There once was a man who loved too much. He tied his heart to his sleeve for everyone to share. There was never a wretch or outcast that wasn’t good enough for his kindness and friendly conversation. He lived to serve; there was nothing that you could ask of him that was asking too much. One day as he was conversing with an elderly lady in the market, he met eyes with the most enchanting creature. The old woman said to him, "Son, you look like you’ve seen an Angel." He did not reply. His love walked toward them and stretched her arms around the old woman, and with a voice from the heavens she said, "There you are grandmother, I thought I lost you." She then looked at the man and saw how big his heart was. He looked directly into her eyes and he was forever her slave. Her name was Constantine. Her name was Heartless. The man gave his entire heart to her, and she did with it what she pleased. She made a habit of forgetting it in different places. It would stay out in a summer’s day, under the sun, blistered and exhausted, or out in the cold with the lonely moon in the rain and the wet earth. She would drop it and break it, and crush it and tear it, but still he lay there on the cutting slab. He loved her too much and she loved him too little.
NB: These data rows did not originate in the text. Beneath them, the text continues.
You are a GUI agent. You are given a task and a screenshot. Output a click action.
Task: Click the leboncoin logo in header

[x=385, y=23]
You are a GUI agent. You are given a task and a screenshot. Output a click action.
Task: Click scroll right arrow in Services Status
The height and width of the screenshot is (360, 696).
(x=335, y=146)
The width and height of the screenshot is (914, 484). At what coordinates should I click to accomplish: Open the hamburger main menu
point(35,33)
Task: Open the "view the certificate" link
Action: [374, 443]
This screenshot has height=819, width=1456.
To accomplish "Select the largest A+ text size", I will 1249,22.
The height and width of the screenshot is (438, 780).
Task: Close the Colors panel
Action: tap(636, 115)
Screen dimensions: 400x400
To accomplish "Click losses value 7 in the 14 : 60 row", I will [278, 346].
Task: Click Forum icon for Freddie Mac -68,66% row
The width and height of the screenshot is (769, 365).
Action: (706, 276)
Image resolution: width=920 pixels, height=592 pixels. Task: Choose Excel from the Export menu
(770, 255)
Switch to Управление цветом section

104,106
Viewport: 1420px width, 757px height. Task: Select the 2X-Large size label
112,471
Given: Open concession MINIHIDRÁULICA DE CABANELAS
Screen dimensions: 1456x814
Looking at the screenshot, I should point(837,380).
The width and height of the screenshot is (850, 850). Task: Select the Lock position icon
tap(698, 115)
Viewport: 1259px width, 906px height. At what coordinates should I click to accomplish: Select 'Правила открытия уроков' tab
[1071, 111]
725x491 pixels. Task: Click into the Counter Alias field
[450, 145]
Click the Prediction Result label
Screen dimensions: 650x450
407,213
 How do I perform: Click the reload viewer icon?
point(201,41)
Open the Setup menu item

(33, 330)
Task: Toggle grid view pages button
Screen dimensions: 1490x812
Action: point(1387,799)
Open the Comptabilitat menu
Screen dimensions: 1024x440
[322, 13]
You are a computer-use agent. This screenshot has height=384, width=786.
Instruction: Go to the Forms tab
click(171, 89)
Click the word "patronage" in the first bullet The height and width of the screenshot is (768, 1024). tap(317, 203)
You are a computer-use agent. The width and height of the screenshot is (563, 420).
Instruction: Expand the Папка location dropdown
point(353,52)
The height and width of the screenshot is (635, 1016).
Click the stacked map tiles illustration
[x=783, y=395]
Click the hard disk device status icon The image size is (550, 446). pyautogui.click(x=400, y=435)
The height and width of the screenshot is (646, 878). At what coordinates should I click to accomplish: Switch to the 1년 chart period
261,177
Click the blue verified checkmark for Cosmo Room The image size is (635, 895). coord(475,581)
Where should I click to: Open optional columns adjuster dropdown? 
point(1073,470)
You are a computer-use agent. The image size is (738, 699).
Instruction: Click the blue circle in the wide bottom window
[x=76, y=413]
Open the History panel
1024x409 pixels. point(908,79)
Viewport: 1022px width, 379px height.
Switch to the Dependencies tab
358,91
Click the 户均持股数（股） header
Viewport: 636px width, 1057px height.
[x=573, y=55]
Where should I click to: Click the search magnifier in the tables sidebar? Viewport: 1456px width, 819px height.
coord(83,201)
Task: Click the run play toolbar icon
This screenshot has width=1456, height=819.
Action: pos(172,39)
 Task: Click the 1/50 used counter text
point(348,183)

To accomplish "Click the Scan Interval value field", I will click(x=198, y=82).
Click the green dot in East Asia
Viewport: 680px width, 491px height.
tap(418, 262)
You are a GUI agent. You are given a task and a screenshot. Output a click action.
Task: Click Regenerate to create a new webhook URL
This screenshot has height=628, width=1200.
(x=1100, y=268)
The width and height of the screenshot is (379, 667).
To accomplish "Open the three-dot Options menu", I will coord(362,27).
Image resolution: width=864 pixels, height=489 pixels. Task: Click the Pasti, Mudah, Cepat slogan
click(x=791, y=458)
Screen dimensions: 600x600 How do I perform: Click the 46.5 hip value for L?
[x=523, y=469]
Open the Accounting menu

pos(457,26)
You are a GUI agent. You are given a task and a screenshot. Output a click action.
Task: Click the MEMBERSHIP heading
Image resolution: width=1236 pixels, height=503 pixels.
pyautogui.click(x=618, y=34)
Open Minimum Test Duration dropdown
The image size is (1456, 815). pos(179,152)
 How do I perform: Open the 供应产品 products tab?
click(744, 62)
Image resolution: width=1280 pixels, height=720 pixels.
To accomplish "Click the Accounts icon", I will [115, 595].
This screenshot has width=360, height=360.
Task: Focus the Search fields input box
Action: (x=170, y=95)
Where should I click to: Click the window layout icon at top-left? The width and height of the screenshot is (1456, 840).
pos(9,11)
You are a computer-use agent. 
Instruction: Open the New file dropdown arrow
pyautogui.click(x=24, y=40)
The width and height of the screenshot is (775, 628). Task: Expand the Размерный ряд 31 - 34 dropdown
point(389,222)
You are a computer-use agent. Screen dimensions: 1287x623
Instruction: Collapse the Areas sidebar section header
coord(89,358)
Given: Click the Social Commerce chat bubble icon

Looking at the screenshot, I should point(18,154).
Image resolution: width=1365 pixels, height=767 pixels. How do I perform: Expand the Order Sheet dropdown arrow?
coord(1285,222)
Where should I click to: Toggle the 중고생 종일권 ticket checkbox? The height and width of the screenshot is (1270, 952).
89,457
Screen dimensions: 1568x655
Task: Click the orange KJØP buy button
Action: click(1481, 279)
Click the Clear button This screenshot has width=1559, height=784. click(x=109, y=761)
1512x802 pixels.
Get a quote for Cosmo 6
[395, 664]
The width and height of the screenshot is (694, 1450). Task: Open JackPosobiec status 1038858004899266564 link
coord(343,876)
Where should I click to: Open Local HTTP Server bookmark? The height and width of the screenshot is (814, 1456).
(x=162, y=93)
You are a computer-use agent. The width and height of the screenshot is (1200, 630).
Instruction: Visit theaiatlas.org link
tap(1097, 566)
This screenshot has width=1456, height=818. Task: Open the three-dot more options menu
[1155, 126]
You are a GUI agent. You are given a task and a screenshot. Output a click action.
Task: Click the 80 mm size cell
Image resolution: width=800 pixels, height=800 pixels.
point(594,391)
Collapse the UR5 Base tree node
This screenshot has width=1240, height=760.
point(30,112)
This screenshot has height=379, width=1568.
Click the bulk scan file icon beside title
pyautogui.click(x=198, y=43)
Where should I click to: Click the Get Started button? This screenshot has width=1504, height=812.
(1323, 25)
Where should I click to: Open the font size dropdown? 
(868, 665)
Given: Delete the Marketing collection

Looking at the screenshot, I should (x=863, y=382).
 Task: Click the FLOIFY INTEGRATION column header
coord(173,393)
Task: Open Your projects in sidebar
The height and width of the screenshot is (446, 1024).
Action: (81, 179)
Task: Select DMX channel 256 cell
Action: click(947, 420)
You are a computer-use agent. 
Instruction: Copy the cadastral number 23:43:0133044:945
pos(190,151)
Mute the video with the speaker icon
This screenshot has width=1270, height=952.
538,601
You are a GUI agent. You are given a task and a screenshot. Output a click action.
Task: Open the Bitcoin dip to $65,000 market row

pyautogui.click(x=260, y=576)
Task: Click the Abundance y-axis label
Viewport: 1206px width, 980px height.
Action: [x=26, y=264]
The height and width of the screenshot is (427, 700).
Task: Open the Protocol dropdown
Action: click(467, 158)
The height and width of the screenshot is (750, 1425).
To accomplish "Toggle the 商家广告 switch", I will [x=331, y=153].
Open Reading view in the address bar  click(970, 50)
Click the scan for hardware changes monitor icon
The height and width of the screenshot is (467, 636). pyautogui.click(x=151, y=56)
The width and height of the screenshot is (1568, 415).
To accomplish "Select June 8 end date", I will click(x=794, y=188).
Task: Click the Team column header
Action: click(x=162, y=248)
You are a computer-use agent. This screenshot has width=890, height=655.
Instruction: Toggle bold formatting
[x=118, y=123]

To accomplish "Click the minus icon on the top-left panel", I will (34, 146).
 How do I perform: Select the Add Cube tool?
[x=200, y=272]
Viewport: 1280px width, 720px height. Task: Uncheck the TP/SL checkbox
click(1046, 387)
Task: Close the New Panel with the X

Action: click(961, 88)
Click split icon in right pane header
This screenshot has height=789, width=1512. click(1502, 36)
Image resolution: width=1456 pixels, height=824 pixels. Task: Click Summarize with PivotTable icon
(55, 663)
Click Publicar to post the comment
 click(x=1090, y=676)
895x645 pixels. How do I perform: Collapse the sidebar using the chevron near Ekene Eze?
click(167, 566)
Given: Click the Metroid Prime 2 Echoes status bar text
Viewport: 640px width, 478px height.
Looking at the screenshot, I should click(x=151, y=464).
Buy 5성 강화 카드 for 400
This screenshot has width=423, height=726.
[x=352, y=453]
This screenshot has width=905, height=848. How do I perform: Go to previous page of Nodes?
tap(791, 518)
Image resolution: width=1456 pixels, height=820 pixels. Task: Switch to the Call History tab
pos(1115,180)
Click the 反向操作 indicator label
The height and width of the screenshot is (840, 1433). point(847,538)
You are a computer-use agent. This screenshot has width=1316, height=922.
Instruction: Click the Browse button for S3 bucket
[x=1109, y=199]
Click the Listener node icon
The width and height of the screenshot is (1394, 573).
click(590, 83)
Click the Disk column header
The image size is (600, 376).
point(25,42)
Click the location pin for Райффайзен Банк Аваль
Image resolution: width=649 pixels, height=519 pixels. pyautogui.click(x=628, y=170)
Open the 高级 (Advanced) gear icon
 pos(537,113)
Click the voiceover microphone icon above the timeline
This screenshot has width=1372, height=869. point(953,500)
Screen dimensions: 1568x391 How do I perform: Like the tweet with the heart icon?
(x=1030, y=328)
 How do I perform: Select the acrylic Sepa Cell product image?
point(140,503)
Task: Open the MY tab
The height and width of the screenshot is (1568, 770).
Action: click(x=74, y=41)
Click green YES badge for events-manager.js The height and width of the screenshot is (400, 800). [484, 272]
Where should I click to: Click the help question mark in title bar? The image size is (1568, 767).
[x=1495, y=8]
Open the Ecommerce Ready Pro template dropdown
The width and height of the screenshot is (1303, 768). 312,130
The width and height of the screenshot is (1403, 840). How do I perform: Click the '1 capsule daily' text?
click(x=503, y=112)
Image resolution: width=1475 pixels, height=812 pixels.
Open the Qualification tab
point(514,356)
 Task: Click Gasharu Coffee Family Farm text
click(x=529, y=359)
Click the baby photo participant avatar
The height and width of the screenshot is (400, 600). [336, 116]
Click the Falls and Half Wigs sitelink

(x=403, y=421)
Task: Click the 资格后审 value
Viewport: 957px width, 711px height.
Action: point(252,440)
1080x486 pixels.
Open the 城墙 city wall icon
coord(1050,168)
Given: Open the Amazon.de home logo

The day came where the man awoke and was missing apart of himself, he searched for Constantine and for his barely beating heart. He turned the town inside out; he even searched every place where a heartless dame would go, but no Constantine. A week later, he received a knock at his door, it was the Butcher and he was holding something wrapped in cloth. It was the man’s heart. The butcher had found it in his discard bin, it was barely intact.

The once love-filled man was now a shell of himself, filled with bitterness and spite. He sold everything that he had, because everything reminded him of the miserable harlot that dug his grave. So with the clothes on his back and his heart in a wooden box, he walked out of his door one night to never return. He wonders through the dark, never traveling by day, just him, the moon, and the shadow of a dead man. Some say that they catch a glimpse of him every once in a long while, but they are never sure that it is him until they hear the muffled sound of a broken heart beating ever so weakly against a wooden box.